• **Given text**
-------
The Minister says, ““Surely not,”” but I look forward to hearing his views on the other amendments. I feel that he has an open mind on these matters, and that he may be moved to accept some of the proposals.
As we know, this part of the Bill removes the right of in-country appeal for leave to remain or for variation of leave from all applicants, other than those in the categories covered by clause 1(4). That means, for example, that international students applying for leave to remain or to vary their leave will have no right of appeal against refusal.
The Government intend that such applicants should have one right of appeal against a subsequent decision to remove them from the UK, but that appeal will be exercisable only outside the UK. Another problem noted in Committee is that applicants whose leave expires while they are awaiting a decision on a leave-to-remain application will become illegal overstayers, once they are told that their application has been unsuccessful.
All hon. Members will know that the consequences of overstaying illegally are serious. People in that position lose the right to work or study, and their access to benefits such as primary health care. On their way out of the UK, their passports are likely to be stamped with a record of the fact that they had no legal right to be in the UK. That would affect the likelihood of those people getting visas in future.
One feature of the Bill’s passage through the House so far has been that a wide range of bodies have raised grave concerns about the Government’s intention to remove people’s rights of appeal in respect of refused entry clearance or leave-to-remain applications. Universities UK, the Association of Colleges, the National Union of Students and the Council for International Education have expressed concern about the impact of the measures on international students. I regret that their fears were not allayed by the Minister in Committee. In addition, as the Minister is aware, we have received excellent advice from the Immigration Law Practitioners Association, which has briefed Members on both sides of the House. The association has raised serious concerns over this part of the Bill, which I hope to reflect in some of my remarks.
-------
• **Supplied data**
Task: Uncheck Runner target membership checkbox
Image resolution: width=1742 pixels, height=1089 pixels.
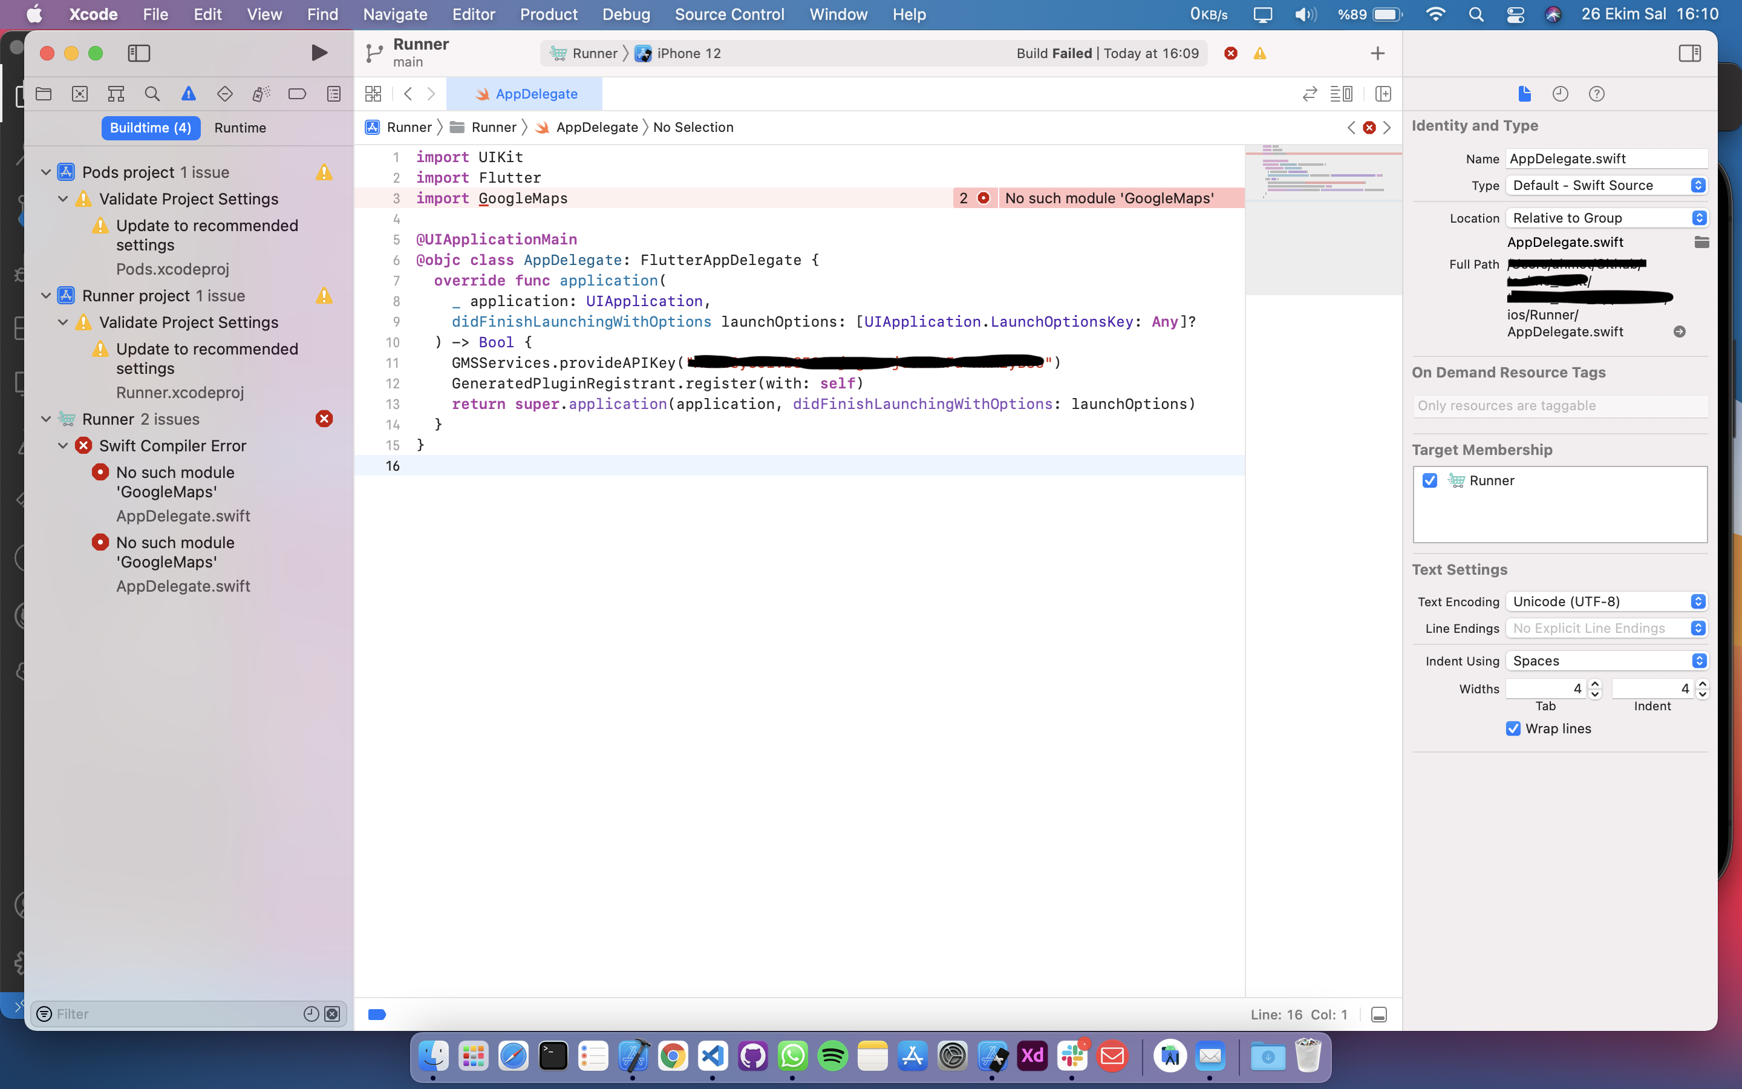Action: click(x=1430, y=480)
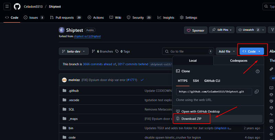Open the Pull requests tab
The image size is (275, 140).
click(x=66, y=18)
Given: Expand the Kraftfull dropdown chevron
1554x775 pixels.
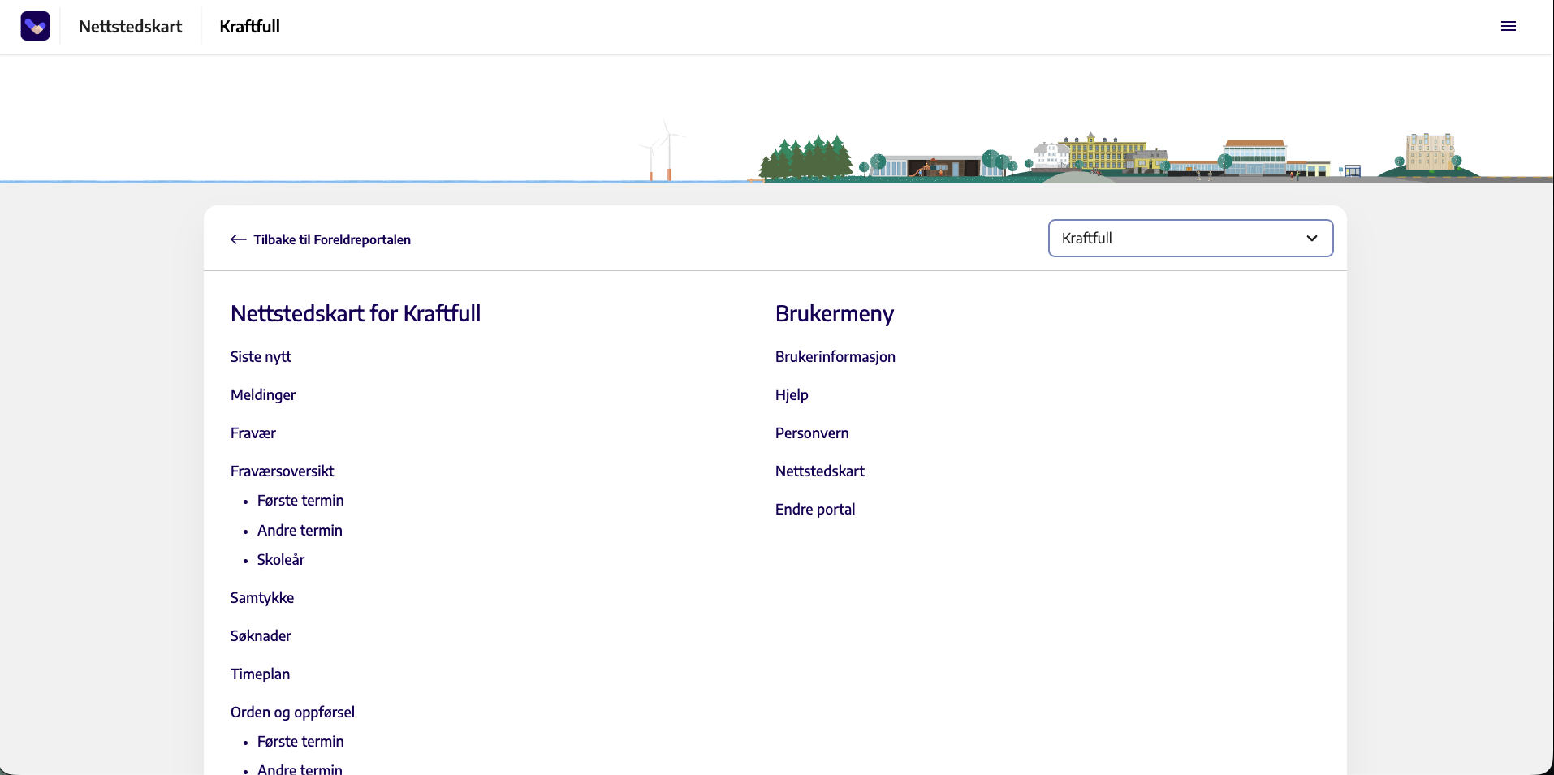Looking at the screenshot, I should [1312, 239].
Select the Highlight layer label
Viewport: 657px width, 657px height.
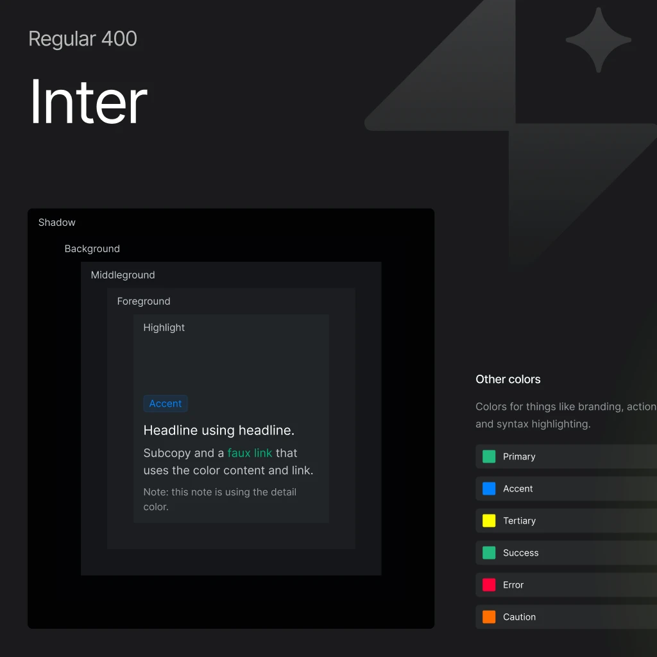[164, 328]
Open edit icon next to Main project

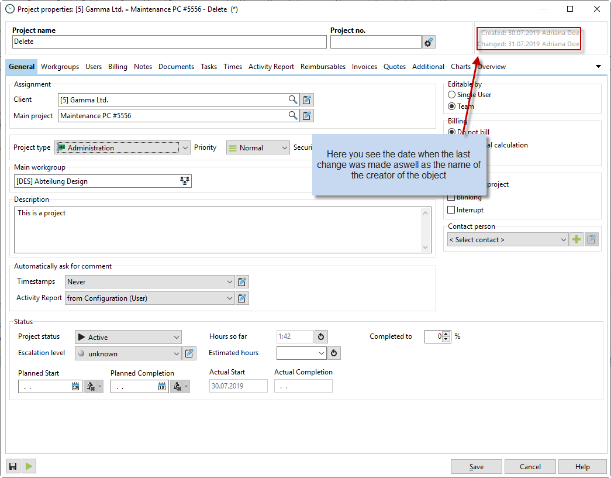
-------
• **Stated task 1**
In the speech on appeal rights, what do people who overstay illegally lose?
• **Stated task 2**
Carry the speech on appeal rights forward from its final sentence.
The entries come from a source unrelated to the speech on appeal rights.

• **Result 1**
They lose the right to work or study and their access to benefits such as primary health care.

• **Result 2**
To set my remarks in context, I remind the House of some basic statistics. In 2004, about 228,035 applications were made for leave to remain, of which 149,250—about 66 per cent.—were from international students. About 30 per cent., which is a large number, had to apply for a variation or extension of their leave to remain during their time in the UK. A significant number of people could be affected by the provisions.
The net effect of the first 11 clauses is to make anyone who is refused an extension of leave with right of appeal under the amended section 88(2) of the Nationality, Immigration and Asylum Act 2002 an overstayer. In fact, it is a double blow, as the applicant is not only refused further leave but precipitately finds themselves categorised as an overstayer. As the Minister admitted in Committee, the individual is, in effect, criminalised and can be prosecuted and charged with the criminal offence of breaching immigration control. To be fair, I concur that that is a rare occurrence but, although I appreciate the spirit in which the Minister introduced new clause 1, there are other problems for the overstayer, which the Minister appeared to acknowledge in Committee and that are not rare. For example, an overstayer is immediately denied the right to work and their employer could be liable to prosecution, too. The overstayer is denied the right to access benefits and the right to study, and some rights of access to the health service. They could also be liable to detention.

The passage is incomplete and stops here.